▶ **Список задач**:
**A)** Ответьте по тексту о послевоенном устройстве мира, помещенному ниже:
(i) Каким двум государствам принадлежала главная роль в расстановке сил Запад—Восток?
(ii) В виде каких организаций получило оформление разделение мира на два блока?
(iii) Какой статус приобрел СССР после войны?
**B)** Допишите продолжение текста о послевоенном устройстве мира, приведенного ниже, начиная сразу после его последнего предложения.

▶ **Фрагмент текста**:
/---

Глава 7. После войны: общество и власть (1945—1952)
Победа: страна и мир
1945 год открыл новую страницу в истории XX в. События на мировой арене после окончания войны развивались столь кардинально и стремительно и привели к таким переменам во всей системе международных отношений, что их можно оценивать как своего рода переворот революционного характера. Геополитическая структура мира в результате поражения Германии и ее союзников приобрела новые центры влияния, мир становился все более биполярным. В расстановке сил Запад—Восток главная роль принадлежала теперь Соединенным Штатам Америки и Советскому Союзу. СССР не только вышел из международной изоляции, но и приобрел статус ведущей мировой державы. США, пострадавшие меньше других участников военного конфликта, после войны стали играть роль «первой скрипки» в международных делах. Это реальное соотношение сил, разделившее мир на два блока, всего за несколько лет получило свое организационное оформление в виде НАТО и Варшавского Договора. Раскол мира, таким образом, можно считать следствием войны. Но таким же следствием войны были процессы совершенно противоположной направленности.

\---

▶ **Исходные материалы**:
/---

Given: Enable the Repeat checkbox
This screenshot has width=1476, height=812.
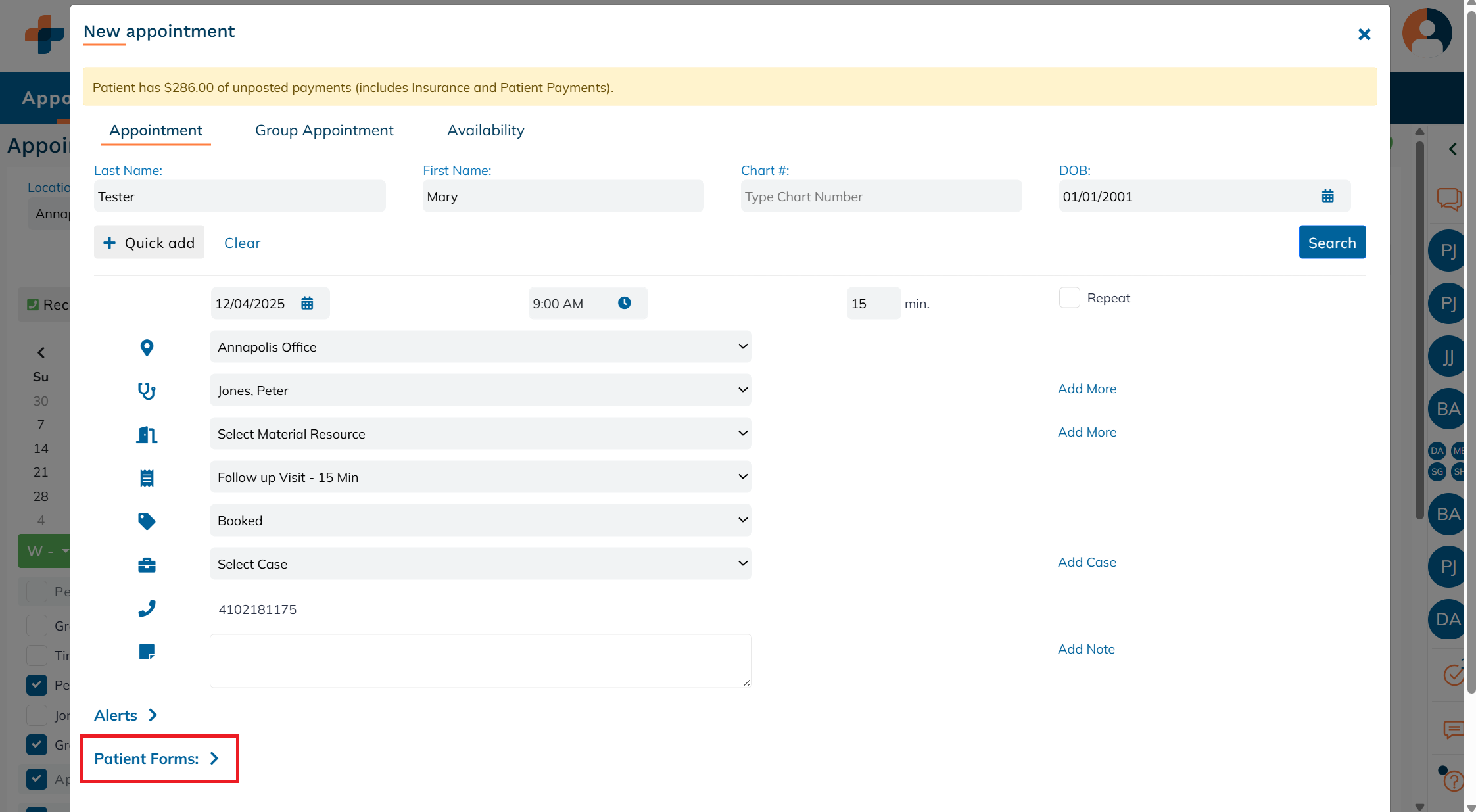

\---

▶ **Ответы ниже**:
**A)**
(i) Соединенным Штатам Америки и Советскому Союзу.
(ii) В виде НАТО и Варшавского Договора.
(iii) Статус ведущей мировой державы.

**B)**
Война изменила лицо мира, нарушила привычное течение судьбы многих народов. Общая угроза сблизила их, отодвинула на второй план прежние споры, сделала ненужными старую вражду и борьбу самолюбий. Мировая катастрофа, не принимающая в расчет доводы в пользу ни одной из общественных систем, в качестве своего парадокса явила миру приоритет общечеловеческих ценностей, идею мирового единства. Сразу после окончания войны эта идея как будто бы начала реализовываться, смягчая противоречия в рядах недавних союзников и умеряя пыл особо активных реваншистов. И даже пришедшие на смену потеплению «холодная война», последующий атомный психоз не могли вовсе сбросить со счетов реальность идеи «Общего Дома». Именно эта идея начала питать процесс, который позднее назовут конвергенцией. И надо признать, что западные политики оказались более восприимчивы к реалиям послевоенного мира, нежели держава-победительница. Едва открыв «окно в Европу», она поспешила опустить «железный занавес», обрекая страну на годы изоляции, а значит, и несвободы. Нашим соотечественникам оставалось только догадываться, что действительно происходило в мире, а затем с горечью удивляться тому, как недавно поверженный противник быстро вставал на ноги, налаживая новую, крепкую жизнь, а победителей по-прежнему держали на полуголодном пайке, оправдывая все и вся ссылкой на последствия войны.
Так было. Однако это еще не значит, что так и должно было быть. Победа предоставила России возможность выбора — развиваться вместе с цивилизованным миром или по-прежнему искать «свой» путь в традициях социалистического мессианства.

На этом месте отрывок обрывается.